File Delivery Retry logic

In this topic, you will find details about the retry logic implemented for file delivery operations in MFT (Managed File Transfer) when interacting with endpoints.
Explore the different types of errors by entity, including those that are retryable and those that are not, as well as the two primary retry policies.

Endpoint operations

For all external endpoint types, MFT performs the following operations on the endpoint as needed:

Connection Attempt
Get List of Files
Download File
Upload File
Delete File
Rename File
File Exists Check
Folder Exists Check

Error types by entity

Depending on the error, it may be an error related to the Endpoint, Flow Endpoint, or an individual File.

Endpoints
- Connection Interrupted / Timeout
- Authentication Failure
- Bucket (S3) /Container (Azure) - Doesn't exist
- Unknown Host
- No Permission / Misconfiguration
Flow Endpoints
- Connection Interrupted / Timeout
- Folder Not Found
- No Permission / Misconfiguration
File
- Connection Interrupted / Timeout
- No Permission / Misconfiguration

Non-retryable errors

The following error types will not be retried and are not captured by the retry policies:

Authentication Failure
Unknown Host
Bucket/Container - Doesn't exist
(Get List of Files) Folder Not Found
No Permission / Misconfiguration

Retryable errors

Any errors not in the above list are retried automatically. Some examples include:

Connection Timeout
Connection Interrupted

Retry policy(s)

We have two primary retry policies, one for the ‘Connect’ operation and another for all other operations. In general, both retry policies implement an exponential time delay between attempts. The time delay includes some jitter in the time.

For the ‘Connect' retry policy: We retry for a maximum of three minutes before ultimately failing.
- Example 1 - MFT attempts to connect to an External S3 bucket. The operation times out after 100 seconds. We wait approximately two seconds (2^1) before trying again. The operation fails again after 100 seconds. At this point, the overall attempt has lasted over 200 seconds, which is more than three minutes, and we will terminate it.
- Example 2 - MFT attempts to connect to an External SFTP server. The operation fails due to unknown network reasons after five seconds. We wait two seconds and try again. The operation fails again, and we wait again, this time for four seconds. This process repeats until the sum of all time spent (attempts + waits) exceeds three minutes.
For the ‘Other’ retry policy: We retry based on the number of attempts. If an error is retryable, we will retry 10 times (up to 11 attempts). The total wait time between all attempts will be approximately 15-17 minutes.
- For example, MFT begins to download a file from an External FTP server. During the transfer, the connection gets terminated. We will wait two seconds before trying again. This process repeats if the failure persists, until the maximum ‘wait’ time between attempts exceeds 392 seconds.
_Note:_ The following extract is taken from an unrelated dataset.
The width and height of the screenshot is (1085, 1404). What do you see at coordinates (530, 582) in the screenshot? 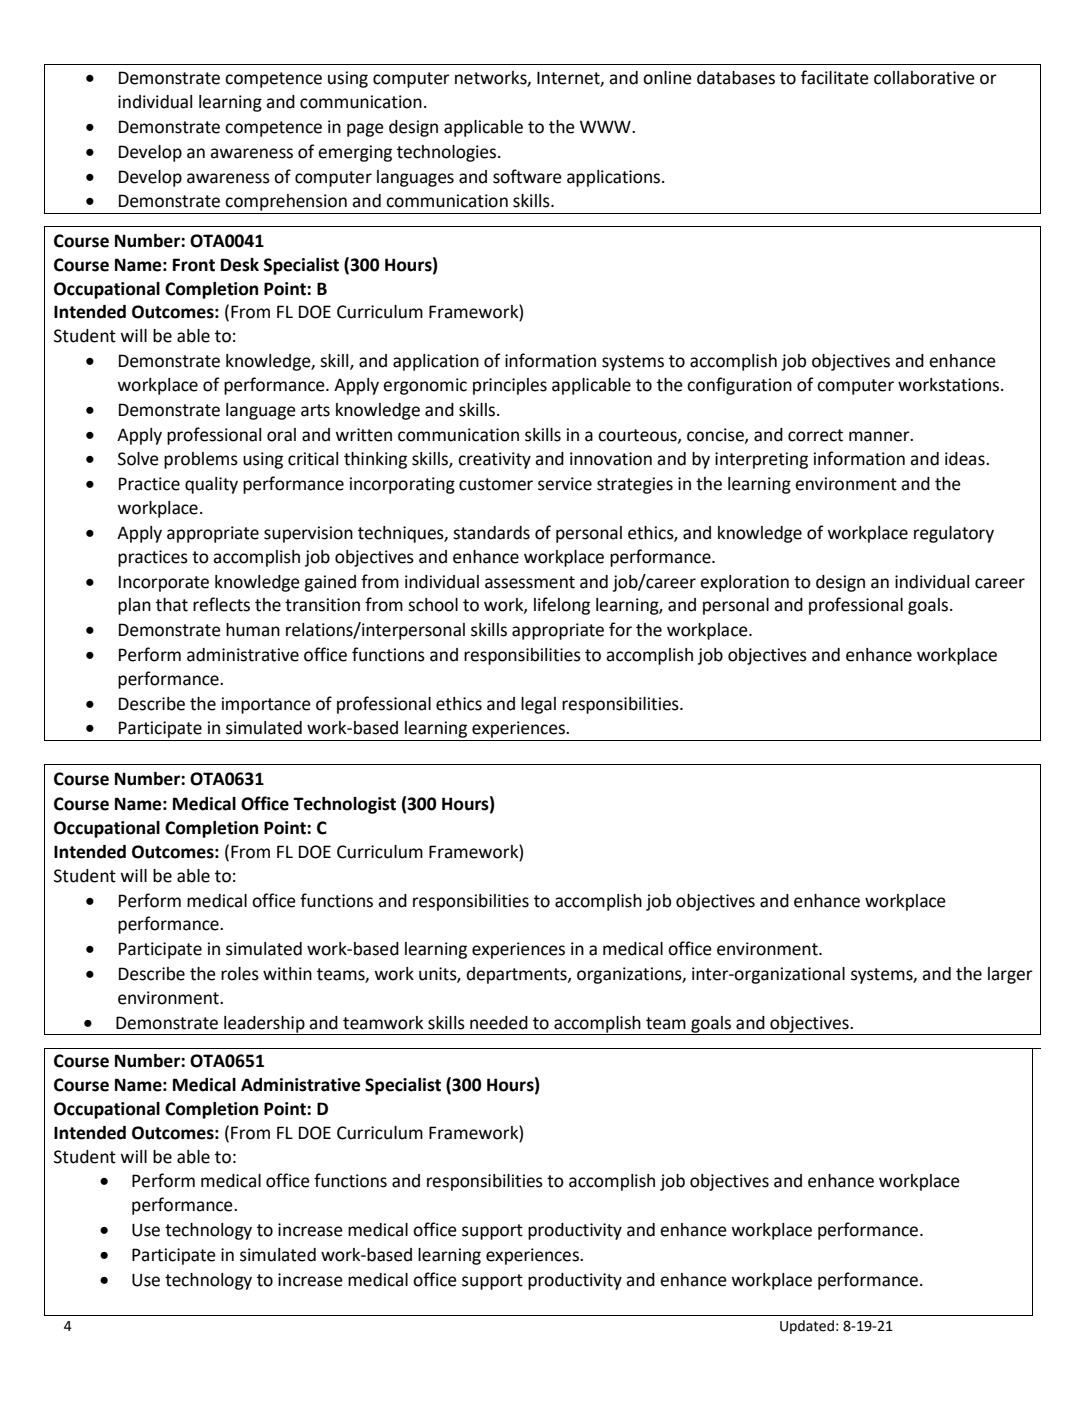
I see `assessment` at bounding box center [530, 582].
Both attempts (attempts + wait) take more time, depending on the error.
For example, a 'Timeout' error typically takes longer to occur, sometimes up to 60 seconds.
The user will be notified via an Alert for all operations that exhaust retry attempts. In addition, if the error was for an individual file, the file will be marked as 'Error' state in the system and will not be retried further.

There are a few mechanisms in the system that can help manually retry operations:

FlowEndpoint schedule - Will retry Connection Attempt failures
'Run Endpoint Now' API call (source & target) - same result as FlowEndpoint schedule
'Replay' feature (individual file)